▸ **PROBLEM REQUIREMENTS**: From the line that contains "This screenshot has width=302, height=225." down to the last line of the data below, restate every line word for word, skipping any images.

(Beginning of SOURCE DATA)

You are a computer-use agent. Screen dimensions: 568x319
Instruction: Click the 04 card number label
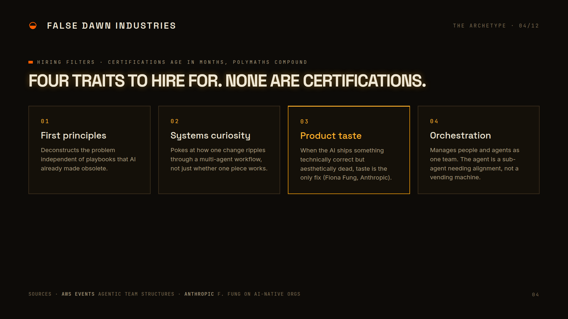[x=434, y=121]
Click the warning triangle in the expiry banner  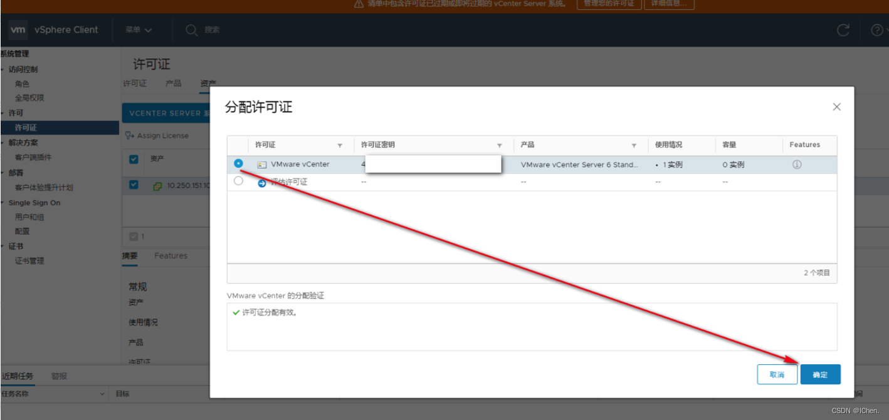click(357, 4)
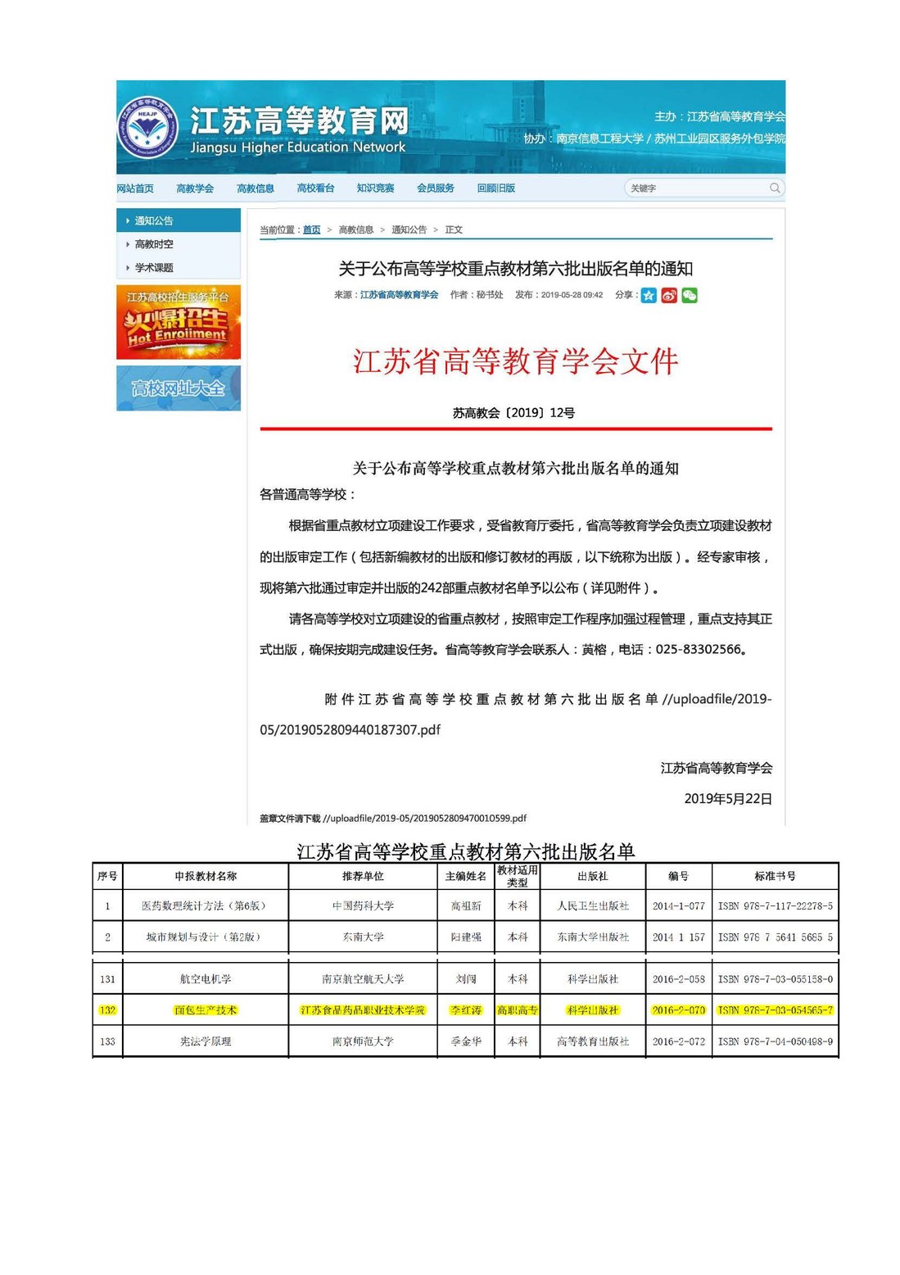Go to 高教信息 in the navigation bar
This screenshot has height=1275, width=900.
(x=256, y=188)
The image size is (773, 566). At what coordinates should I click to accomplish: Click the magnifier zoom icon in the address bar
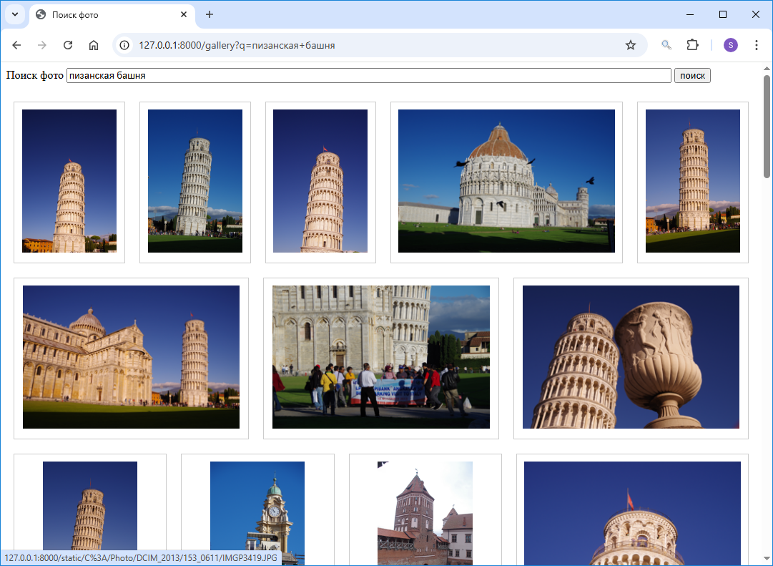tap(666, 45)
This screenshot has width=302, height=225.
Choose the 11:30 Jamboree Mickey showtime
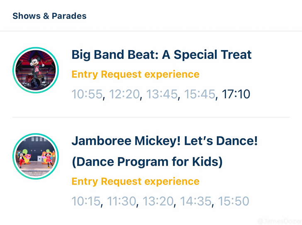tap(122, 201)
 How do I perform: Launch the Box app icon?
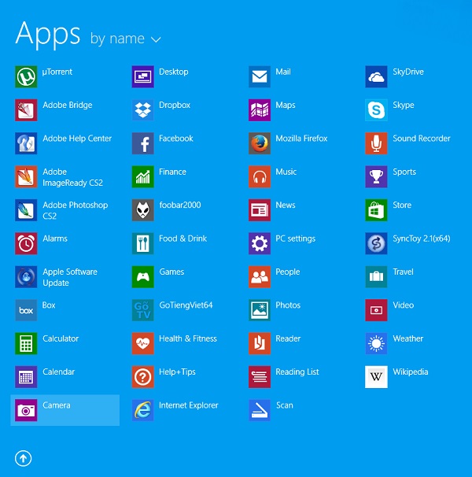tap(26, 310)
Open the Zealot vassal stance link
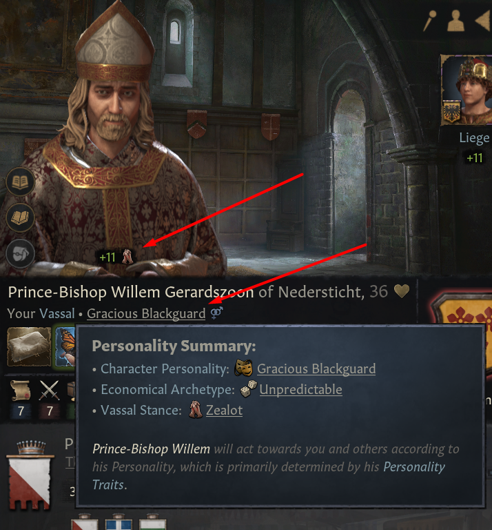This screenshot has height=530, width=492. [224, 411]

(End of SOURCE DATA)

▸ **EXPECTED ANSWER**:
This screenshot has width=302, height=225.
Choose the 11:30 Jamboree Mickey showtime
tap(122, 201)
 How do I perform: Launch the Box app icon?
tap(26, 310)
Open the Zealot vassal stance link
This screenshot has height=530, width=492. [224, 411]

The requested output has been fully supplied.